Ainsi, l’approche reste celle d’une croissance qu’on essaye ensuite de rendre plus efficace, voire de freiner : construire des autoroutes, promouvoir les voitures économes, limiter le nombre de véhicules en circulation… plutôt que d’aménager les villes de manière à réduire les besoins en mobilité individuelle. L’approche par suffisance (« Suffizienz ») n’est pas plus populaire en Extrême-Orient qu’en Occident.
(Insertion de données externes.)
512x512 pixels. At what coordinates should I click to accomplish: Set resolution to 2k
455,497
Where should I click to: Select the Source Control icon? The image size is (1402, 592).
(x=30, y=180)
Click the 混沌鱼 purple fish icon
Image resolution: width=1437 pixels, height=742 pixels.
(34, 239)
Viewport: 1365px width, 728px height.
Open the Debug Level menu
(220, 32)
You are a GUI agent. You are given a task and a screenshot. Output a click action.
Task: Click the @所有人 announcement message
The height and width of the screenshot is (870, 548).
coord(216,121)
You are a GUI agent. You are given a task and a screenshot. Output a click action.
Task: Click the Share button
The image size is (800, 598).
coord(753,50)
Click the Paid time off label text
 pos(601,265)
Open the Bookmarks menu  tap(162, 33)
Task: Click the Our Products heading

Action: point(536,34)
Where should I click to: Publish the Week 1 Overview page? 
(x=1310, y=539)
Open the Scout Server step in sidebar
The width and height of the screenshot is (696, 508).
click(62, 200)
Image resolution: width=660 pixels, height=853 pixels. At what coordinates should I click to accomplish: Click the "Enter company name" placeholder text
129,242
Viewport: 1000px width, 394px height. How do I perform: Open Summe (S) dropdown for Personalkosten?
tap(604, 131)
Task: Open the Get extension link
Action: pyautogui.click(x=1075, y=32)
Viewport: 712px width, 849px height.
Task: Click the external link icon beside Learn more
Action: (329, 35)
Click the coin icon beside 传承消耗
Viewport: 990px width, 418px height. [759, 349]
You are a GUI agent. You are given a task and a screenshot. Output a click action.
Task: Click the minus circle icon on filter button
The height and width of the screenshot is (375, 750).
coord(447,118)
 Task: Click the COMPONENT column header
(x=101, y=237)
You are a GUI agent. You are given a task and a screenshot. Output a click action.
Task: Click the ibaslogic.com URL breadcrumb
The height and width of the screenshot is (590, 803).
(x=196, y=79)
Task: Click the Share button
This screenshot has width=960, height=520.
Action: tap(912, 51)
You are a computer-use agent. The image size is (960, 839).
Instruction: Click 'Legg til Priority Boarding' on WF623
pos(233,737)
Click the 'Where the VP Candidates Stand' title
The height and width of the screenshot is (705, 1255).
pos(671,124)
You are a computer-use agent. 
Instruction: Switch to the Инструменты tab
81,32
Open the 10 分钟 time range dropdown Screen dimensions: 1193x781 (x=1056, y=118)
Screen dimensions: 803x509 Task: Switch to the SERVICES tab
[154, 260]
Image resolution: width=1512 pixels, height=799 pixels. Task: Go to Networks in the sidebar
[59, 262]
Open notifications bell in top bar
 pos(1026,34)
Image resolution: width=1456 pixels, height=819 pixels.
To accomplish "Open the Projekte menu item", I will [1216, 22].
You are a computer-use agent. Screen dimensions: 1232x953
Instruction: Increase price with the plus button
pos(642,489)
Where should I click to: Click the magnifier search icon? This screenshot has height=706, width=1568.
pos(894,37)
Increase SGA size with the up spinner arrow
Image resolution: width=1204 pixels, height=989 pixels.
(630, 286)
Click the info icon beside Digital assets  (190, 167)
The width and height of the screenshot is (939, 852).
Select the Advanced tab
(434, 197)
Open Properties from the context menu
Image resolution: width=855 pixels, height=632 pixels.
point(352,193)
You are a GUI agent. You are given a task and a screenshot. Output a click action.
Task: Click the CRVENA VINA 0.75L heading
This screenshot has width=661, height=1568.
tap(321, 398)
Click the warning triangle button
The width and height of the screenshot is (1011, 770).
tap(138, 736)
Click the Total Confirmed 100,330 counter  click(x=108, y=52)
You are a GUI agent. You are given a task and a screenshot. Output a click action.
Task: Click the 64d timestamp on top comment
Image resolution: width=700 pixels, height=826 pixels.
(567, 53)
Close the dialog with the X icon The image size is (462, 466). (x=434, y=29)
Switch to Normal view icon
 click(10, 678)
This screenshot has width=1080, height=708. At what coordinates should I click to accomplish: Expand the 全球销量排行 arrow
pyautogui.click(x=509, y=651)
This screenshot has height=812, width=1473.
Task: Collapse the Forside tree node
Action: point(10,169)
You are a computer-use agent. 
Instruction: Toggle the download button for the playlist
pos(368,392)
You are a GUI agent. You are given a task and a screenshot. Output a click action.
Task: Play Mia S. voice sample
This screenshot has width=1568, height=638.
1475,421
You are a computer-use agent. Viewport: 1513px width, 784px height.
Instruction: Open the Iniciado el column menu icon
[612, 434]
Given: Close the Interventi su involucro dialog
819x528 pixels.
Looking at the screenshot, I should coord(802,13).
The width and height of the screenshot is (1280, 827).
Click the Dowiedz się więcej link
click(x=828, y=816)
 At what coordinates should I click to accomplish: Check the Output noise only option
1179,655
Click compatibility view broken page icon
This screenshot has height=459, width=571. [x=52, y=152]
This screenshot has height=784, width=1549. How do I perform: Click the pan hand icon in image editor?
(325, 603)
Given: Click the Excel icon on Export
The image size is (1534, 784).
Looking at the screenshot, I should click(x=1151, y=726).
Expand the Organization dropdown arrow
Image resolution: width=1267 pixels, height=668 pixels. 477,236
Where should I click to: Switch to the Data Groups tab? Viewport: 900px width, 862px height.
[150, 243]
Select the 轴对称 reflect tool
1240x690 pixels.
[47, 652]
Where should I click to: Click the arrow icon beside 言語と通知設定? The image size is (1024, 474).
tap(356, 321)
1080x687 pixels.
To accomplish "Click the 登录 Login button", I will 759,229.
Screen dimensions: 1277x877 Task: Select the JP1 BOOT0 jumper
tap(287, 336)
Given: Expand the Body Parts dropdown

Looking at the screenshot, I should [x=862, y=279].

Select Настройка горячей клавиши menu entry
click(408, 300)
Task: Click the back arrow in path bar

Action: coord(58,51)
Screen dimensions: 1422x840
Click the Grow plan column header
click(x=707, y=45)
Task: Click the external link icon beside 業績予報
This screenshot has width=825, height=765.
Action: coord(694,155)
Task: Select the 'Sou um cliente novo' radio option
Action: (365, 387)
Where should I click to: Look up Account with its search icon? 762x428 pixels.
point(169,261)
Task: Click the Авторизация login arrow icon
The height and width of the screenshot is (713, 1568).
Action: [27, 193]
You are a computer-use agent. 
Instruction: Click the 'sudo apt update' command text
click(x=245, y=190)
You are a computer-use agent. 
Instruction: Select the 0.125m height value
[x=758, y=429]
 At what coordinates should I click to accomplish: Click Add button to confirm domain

Marc Schmit n’est pas pessimiste pour autant : « Les Chinois s’adaptent très facilement, ils intègrent en permanence les expériences passées. » Il cite en exemple l’amélioration continuelle des normes de construction, les exigences croissantes en matière de sécurité et d’hygiène, la prise en compte progressive de l’importance de l’espace public dans la planification urbaine. Schmit compte sur l’effet d’entraînement de projets ayant du succès. « Nous recherchons des partenaires ouverts à de telles idées. La manière de penser chinoise conçoit les choses comme un processus permanent, dans la perspective d’une adaptation et d’une amélioration progressives. Une fois que des projets de type développement durable seront réalisés, un changement de cap pourra se produire très rapidement. »

 

GÉOPOLITIQUE
Le dessous des pavillons

(RK) – Les Expositions universelles, comme les Jeux olympiques, n’ont rien à voir avec la politique, c’est entendu. Néanmoins, la façon dont s’affichent certains pavillons attire l’attention des observateur-trice-s internationaux-ales. Ainsi, après qu’ils aient longtemps envisagé une non-participation, c’est désormais sur la forme de la participation des Etats-Unis que la presse outre-Atlantique se déchire. En effet, il semblerait que le pavillon en question – entièrement financé par le sponsoring – soit très cher, très commercial, et très « cheap » au niveau du contenu : « Rather than experience a USA pavilion that exhibits American ingenuity, creativity, and accomplishment, I saw a pavilion that represents an America that spends too much time watching TV », lit-on par exemple sur le site Shanghaiscrap.
Il est vrai que les Européen-ne-s n’ont pas de leçons à donner, puisqu’ils n’ont même pas fait le geste symbolique d’être présent-e-s avec un pavillon à part entière. L’Union européenne est sous-locataire du pavillon belge, et sa prestation est aussi rudimentaire que celle des Etats-Unis, président charismatique en moins. Autre localisation se prêtant aux interprétations, celle du pavillon iranien, placé à côté du libanais et surtout… du nord-coréen.
Enfin, les subtilités de la politique extrême-orientale sont mises en évidence dans le voisinage immédiat du grand pavillon rouge de la République populaire. A sa droite, on trouve les pavillons de Macao et de Hongkong, et à distance égale à sa gauche celui de Taïwan, en principe considéré comme province dissidente par Pékin. Considérant la déclaration récente du président taïwanais Ma Ying-jeou de ne pas faire appel aux Etats-Unis pour défendre son île contre une annexion, on peut y voir l’annonce d’une réunification – plus ou moins volontaire – dans un avenir proche. Mais les initié-e-s auront relevé que, au contraire des pavillons des deux « régions administratives spéciales », celui de Taïwan est séparé du grand édifice rouge par une large rue.